A straight randomisation, in this case looking at ETS status for stratification. The primary outcome was PSA response rate with a range of secondary outcomes – objective response, progression free survival and so on. On the primary outcome measure for the whole population, essentially this is a negative trial; the PSA response rate is a little bit higher with veliparib but not statistically significantly so. But the thing that was interesting really relates to the behaviour in the different subgroups. A number of the genes, PTEN, p53, PI3 kinase, were associated with different PFSs which is interesting, although oddly it appears not necessarily quite what we expected to see. But also the response rates differed according to whether you had the DNA repair deficiency or not.

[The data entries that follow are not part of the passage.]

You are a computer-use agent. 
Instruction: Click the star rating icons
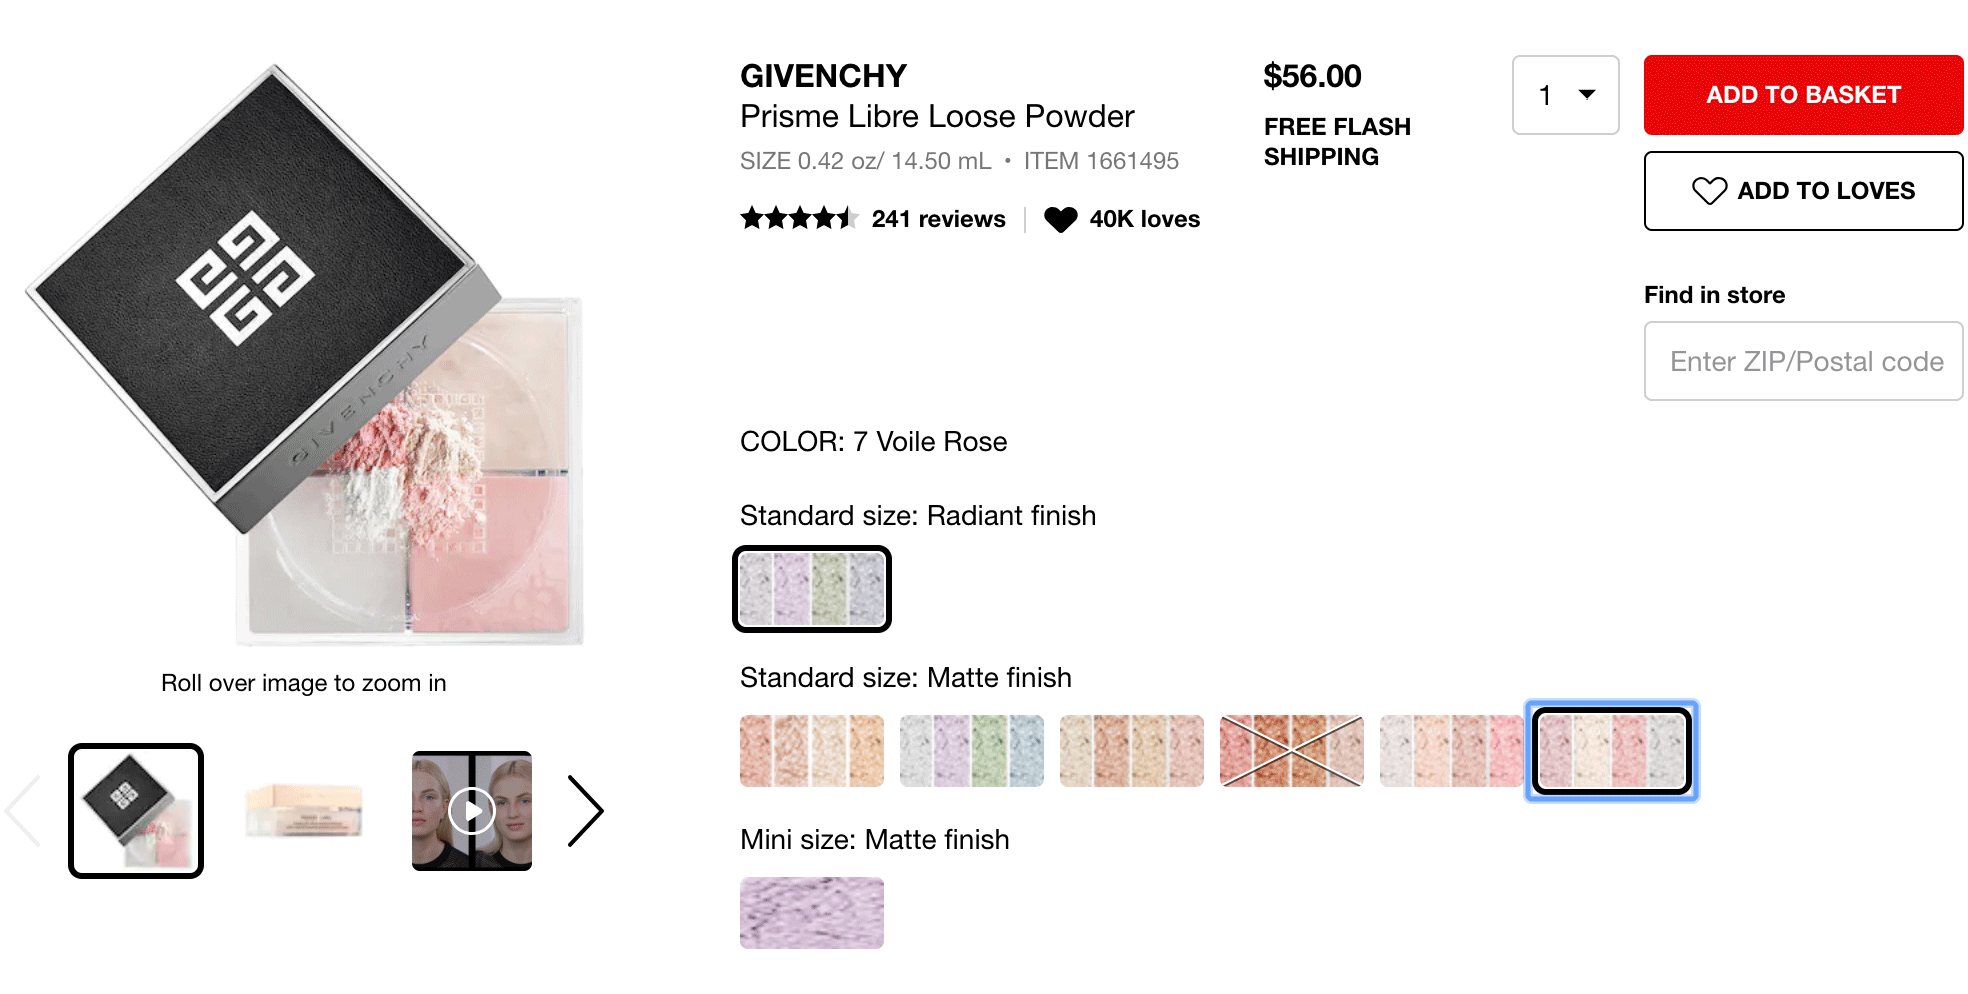pyautogui.click(x=798, y=219)
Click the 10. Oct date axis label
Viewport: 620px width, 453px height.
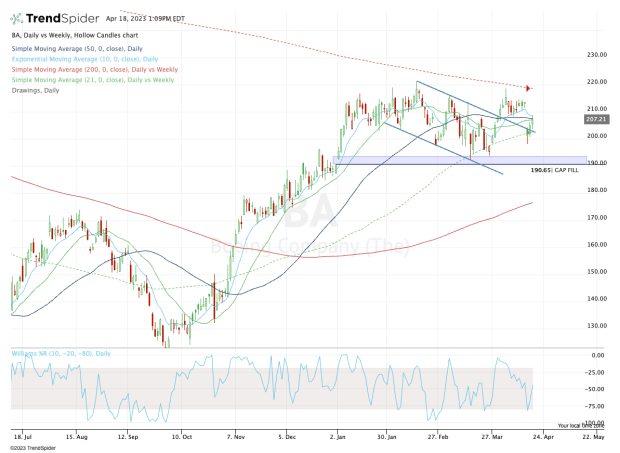pyautogui.click(x=181, y=436)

So basically with the DNA repair deficiency you saw a much bigger benefit with veliparib which mirrors the TOPARP study. Also various prognostic factors around biological markers, there was some debate as to whether these directions of effects were in the right direction but the bit that was interesting for me was the association between the DNA repair deficit and the PARP responsiveness going up which replicated the TOPARP study. That was the thing that was interesting.

NS: Kurt, any thoughts on the use in the trials, there are a lot of them out there now, on using PARP inhibitors and the landmark paper in The New England Journal, Mateo and de Bono’s TOPARP study? Now there’s really a plethora of all these trials.

KM: Yes. I think what Nick mentioned, that the direction probably in the future we’re going to test these patients. Actually I do see patients where I discuss this. PARP inhibitors obviously are not approved for prostate cancer yet but they are approved for ovarian cancer and the testing is also approved for [??] cancer and that’s probably the next step. The interesting thing here was, if I get that correctly, also even for ABI alone you saw better results when the patient had this DNA repair deficiency which is a counterintuitive thing. So that’s something we need to clarify more, I think.

NJ: The trial was odd in that respect and the things that we thought should make you do worse appeared to make you do better in the data Maha presented. Also the second abstract that I’m going to talk about now, it has looked at some genes overlapping and saw the opposite directionality of effect. So clearly there’s an issue, I suspect, around validation of assays, how you’re doing the tests, what exactly it is you’re testing.

This is a sort of variant on one of the papers Karim looked at which is a crossover trial. Patients were randomised between receiving abiraterone and receiving enzalutamide and they then crossed over to receive whichever agent they hadn’t received and then you’re looking at the time to progression over the whole two treatments as the primary endpoint. So is there a better sequence – ABI-ENZA or ENZA-ABI? The short answer to that is no but the thing that is more interesting here was that they collected circulating tumour DNA and looked at the impact. There are two things interesting about this, one is that circulating DNA is a much easier thing to collect than circulating tumour cells and they were able to show that if you had DNA repair deficit collected from the circulating DNA you did substantially worse, so the opposite finding to Maha’s paper. But it’s the methodology that’s interesting here because this is a technology that’s replicable. Similarly for p53, AR mutations, Rb as well, they were all associated with worse outcomes from circulating tumour DNA. This is coming back to where we started around biomarkers; this is a technology that is easier to replicate in the clinic and will find its way into both selection of therapeutics, because you predict the DNA repair ones should be amenable to PARP inhibition. It also raises the possibility you can maybe use it for monitoring – does the circulating marker disappear if you give a PARP inhibitor, for example. That wasn’t obviously addressed in this study but it’s a very obvious extension from it.

As I said, in terms of the ABI-ENZA, ENZA-ABI there’s no difference, it doesn’t matter which way round you do it and I would argue just do one. But it was the circulating tumour DNA outcomes which were interesting because they both appeared to have prognostic significance but potentially predictive significance in relation to therapeutics that are now in clinical trials.